Behalve duinwater importeerde Alkmaar ook
zeewater. Dit was nodig voor de zoutziederijen. De
eigenaren van de zoutketen sloten daarvoor
contracten af met de ambachtsheer van Petten.
Ook zand, dat als schuurmiddel werd gebruikt en
op vloeren werd gestrooid in de vele kroegen en
herbergen van de stad, was een dagelijkse behoefte.
Een deel ervan werd van nabij via de Zandersloot
aangevoerd, een ander deel betrok men van
zandmennerijen zoals die bij Hargen.
Schelpen werden in grote hoeveelheden van het
Noordzeestrand geschept ten behoeve van de
kalkbranderij. InWimmenum was al in 1514 de
schulperij hoofdmiddel van bestaan.

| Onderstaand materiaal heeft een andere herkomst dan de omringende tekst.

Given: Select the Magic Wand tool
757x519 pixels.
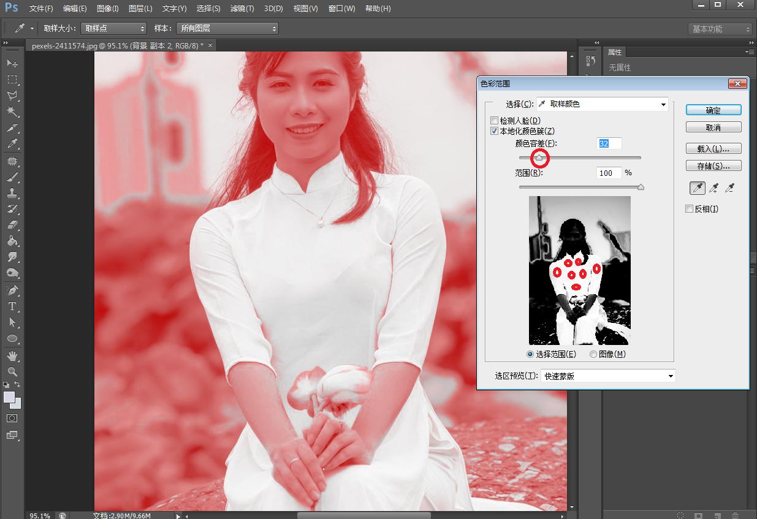Looking at the screenshot, I should pos(12,112).
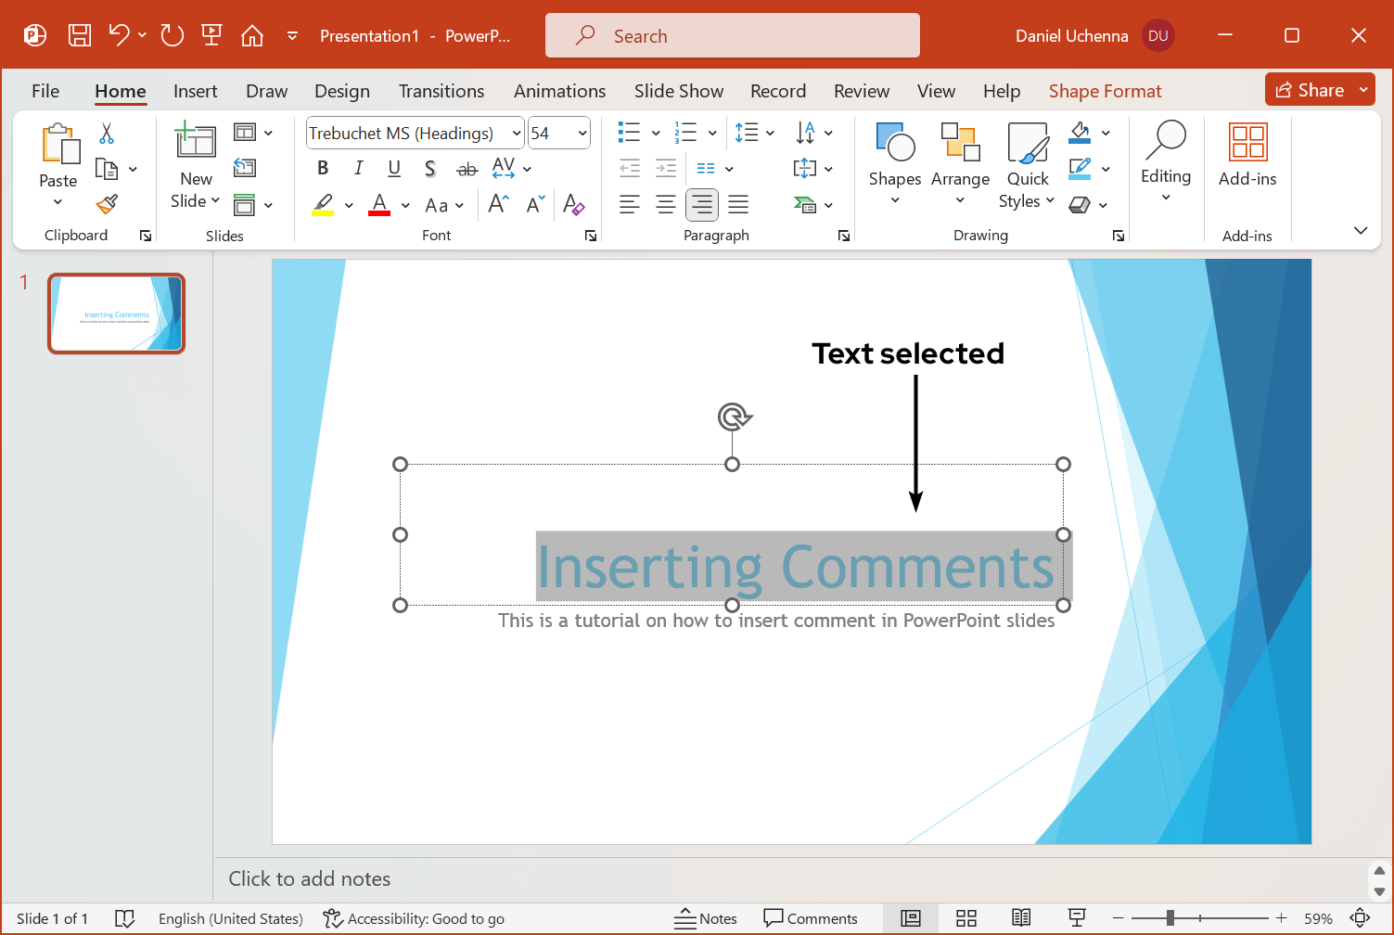Select the Cut scissors icon
The width and height of the screenshot is (1394, 935).
(107, 134)
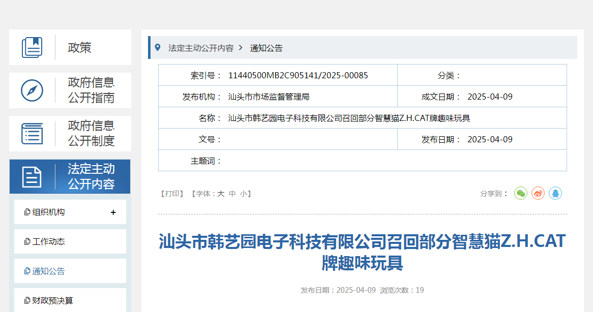The height and width of the screenshot is (312, 593).
Task: Click the list icon for 政府信息公开制度
Action: click(x=32, y=134)
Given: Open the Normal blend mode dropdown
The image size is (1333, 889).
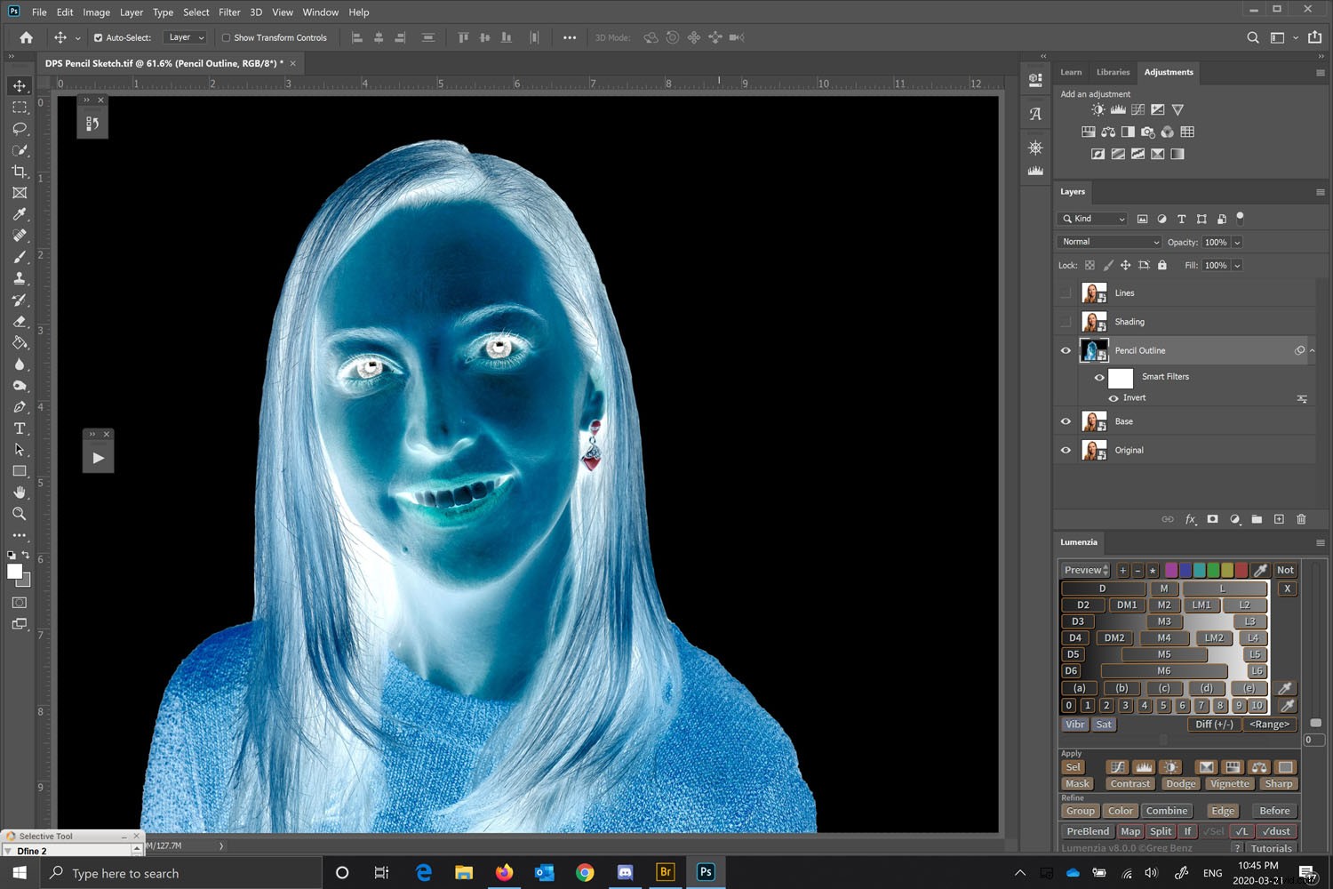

Later waren
ook dorpen als Bakkum en Castricum voor een
aanzienlijk deel afhankelijk van deze streng
gereglementeerde tak van industrie. De
schelpenvissers, schulpers of menders genoemd,
brachten hun vangst van het strand naar de stetten
aan het begin van de Schulpvaart. De schelpen
dienden zo zuiver mogelijk te zijn, zonder zand en
andere ongerechtigheden. De schulp- of
schuitvaarders vervoerden de schelpen vervolgens
naar Akersloot. Iedere schuit kon drie hoet of 96
aggelen bevatten; twee aggelen stonden gelijk aan
één korenzak.
Per schuit werd in 1767 zes gulden betaald, in tijden
van schaarste zelfs negen a tien gulden. De
grootschippers, die de schelpen vervolgens over de
Lange Meer en de Zuiderzee naar Friesland en
Overijssel (vooral Zwartsluis) vervoerden, konden
in een schip van dertig last zestien schuiten laden.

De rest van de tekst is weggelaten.